A Scottish philosopher of the latter half of the nineteenth century, Edward Caird was one of the key figures of the idealist movement that dominated British philosophy from 1870 until the mid 1920s. Best known for his studies of Kant and Hegel, he argued that “Kantian philosophy is only a first stage, though of course a necessary stage, in the transition of philosophy to higher forms of Idealism.” Caird exercised a strong influence on the second generation of idealists, such as John Watson and Bernard Bosanquet. During his long and productive life, Caird was active in university and local politics and in educational and social reform. In his two series of Gifford lectures, he developed an important evolutionary account of religious conceptions ( the idea of the good, the soul, God, and the relation of God to humanity).
Edward Caird was born in Greenock, Scotland, on March 23, 1835. A younger brother of the theologian John Caird (1820-1898), Edward began his studies at the University of Glasgow (which he briefly abandoned due to ill health), later moving to Balliol College, Oxford, from which he graduated in 1863. Following his graduation, he became Tutor at Merton College, Oxford (1864-1866), but soon left for the Professorship of Moral Philosophy at Glasgow (1866-1893). There, in addition to carrying out his academic duties, Caird was active in university and local politics, and was responsible for establishing the study of political sciences at the University. Following the death of Benjamin Jowett (1817-1893), Caird returned to Oxford, where he served as Master of Balliol College until 1907. He was a founding fellow of the British Academy (1902), a corresponding member of the French Academy, and held honorary doctorates from the Universities of St Andrews (1883), Oxford (1891), Cambridge (1898) and Wales (1902).
Like many of the British idealists, Caird had a strong interest in classical literature. In his two volumes of Essays on Literature and Philosophy (1892), he brought together critical essays on Goethe, Rousseau, Carlyle, Dante and Wordsworth, with a discussion (in Volume II) of Cartesianism (Descartes, Malbranche and Spinoza) and metaphysics.

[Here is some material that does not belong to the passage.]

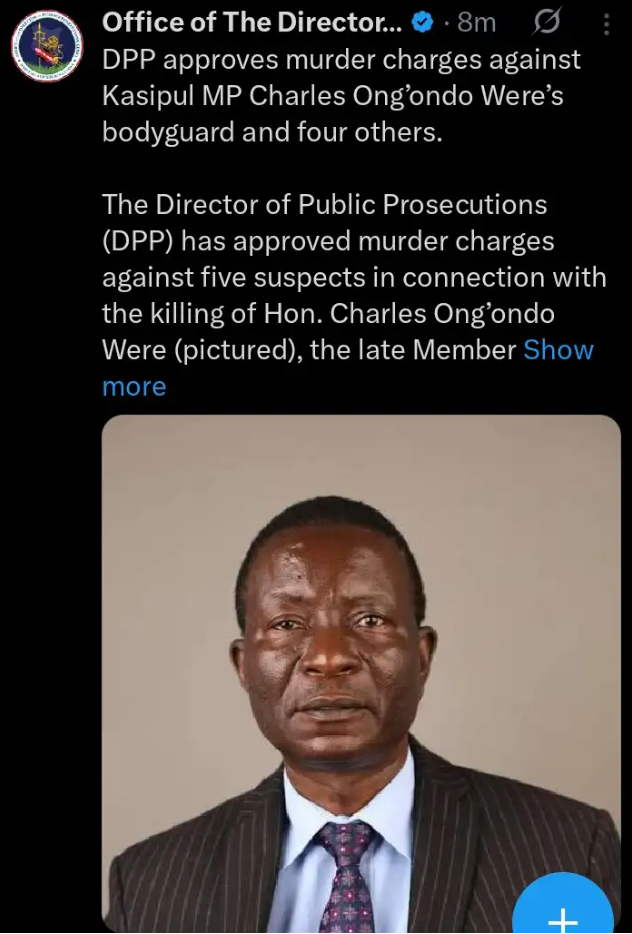Expand the post with Show more
Screen dimensions: 632x934
click(558, 350)
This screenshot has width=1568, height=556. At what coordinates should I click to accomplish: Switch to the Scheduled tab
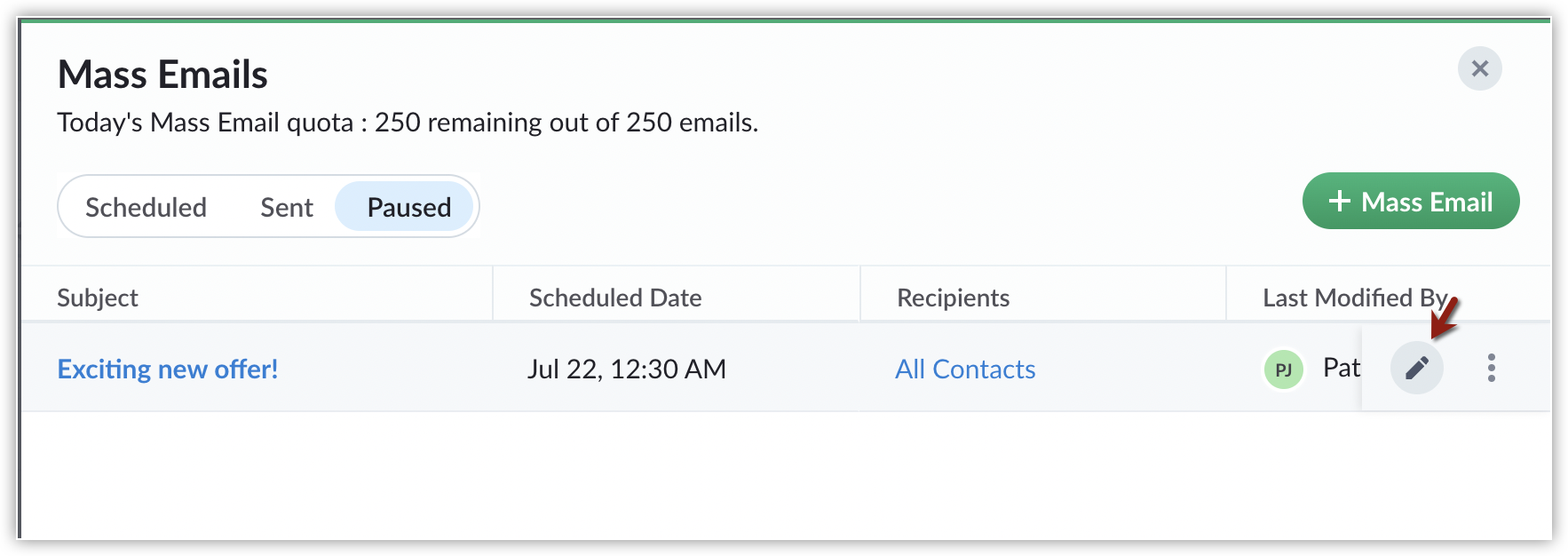click(x=146, y=207)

Caird’s politics were generally liberal and progressive. He supported the education of women, opposed the Anglo-Boer War (1899-1902) and, like Green, was involved in the ‘university settlement’ programs–particularly in Glasgow and in London–where recent university graduates and professionals attempted to narrow the gap between social classes by living and working among and with the poor.

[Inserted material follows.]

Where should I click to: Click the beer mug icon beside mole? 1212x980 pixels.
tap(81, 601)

In 1907, Caird resigned his position as Master of Balliol, and died the following year on November 1. He is buried in St Sepulchre’s Cemetery, Oxford, alongside Jowett and Green.
Along with T.H. Green (1836-1882), Caird was one of the first generation of British idealists, whose philosophical work was largely in reaction to the then-dominant empiricist and associationist views of Alexander Bain (1818-1903) and J.S. Mill. He had, however, an ability of literary expression which Green did not possess; he was also more inclined to discuss questions by the method of tracing the historical development of the ideas involved. But while Green died at the early age of 47, Caird enjoyed a relatively long and productive life. It is, in part, for this reason that he exercised such a strong influence—particularly on the relation of philosophy and religion—on later idealists such as John Watson (1847-1939) and Bernard Bosanquet (1848-1923). Though often considered to be Hegelian, Caird was arguably more profoundly influenced by Kant, although he was far from an uncritical reader.

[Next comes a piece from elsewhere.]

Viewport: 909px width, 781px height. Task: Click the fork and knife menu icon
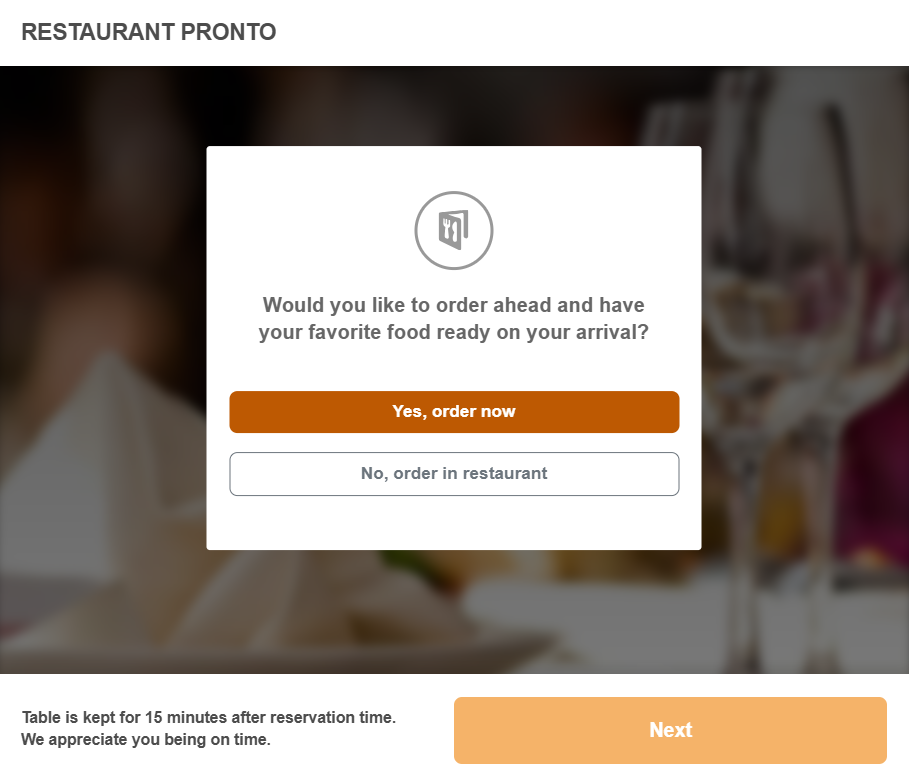[454, 230]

Caird’s first major work was A Critical Account of the Philosophy of Kant (1877), focusing on the Critique of Pure Reason and the Prolegomena to any Future Metaphysics. It was superseded in 1889 by The Critical Philosophy of Immanuel Kant (two volumes) in which Caird wished to show the relation of the three Critiques and the continuity in the movement of Kant’s thought. In general, Caird was convinced that, though Kant had inaugurated a new era in philosophy with his attempt to integrate the a priori and the a posteriori, he failed to carry out this task fully. It was here that Caird’s idealism took over. In these volumes on Kant, Caird sought “to display in the very argument of the great metaphysician, who was supposed to have cut the world in two with a hatchet, an almost involuntary but continuous and inevitable regression towards objective organic unity.” Thus, he argued that “Kantian philosophy is only a first stage, though of course a necessary stage, in the transition of philosophy to higher forms of Idealism.” (1877, p. 667)
A sympathetic exposition of Hegel’s philosophy is contained in his monograph on Hegel (1883) and, in 1885, his Social Philosophy and Religion of Comte (based on a collection of articles that had been previously published in the magazine, Contemporary Review) appeared. In these two works, Caird critically interprets these authors on lines of his own. Concerning Comte, for example, Caird writes that there cannot be a ‘religion of Humanity’ that is not, at the same time, a religion of God. In his treatment of Hegel, as of Kant, Caird’s purpose was to show that there is a center of unity to which the mind must come back out of all differences, however varied and alien in appearance. The analysis was preliminary to reconstruction.
Caird’s way of philosophizing differed from that of many of his contemporaries. It was consistently and even obtrusively constructive. According to Caird, “the true manner of honoring a thinker is to force oneself to understand him from his own point of view,” and only then “to submit his ideas to as objective an examination as possible.” Thus, he seized on the truths contained in the authors with whom he dealt, and was only incidentally concerned with their errors. One of the results of this, however, was that Caird’s own views are often to be found only indirectly–that is, in his exposition and commentary of the views of others.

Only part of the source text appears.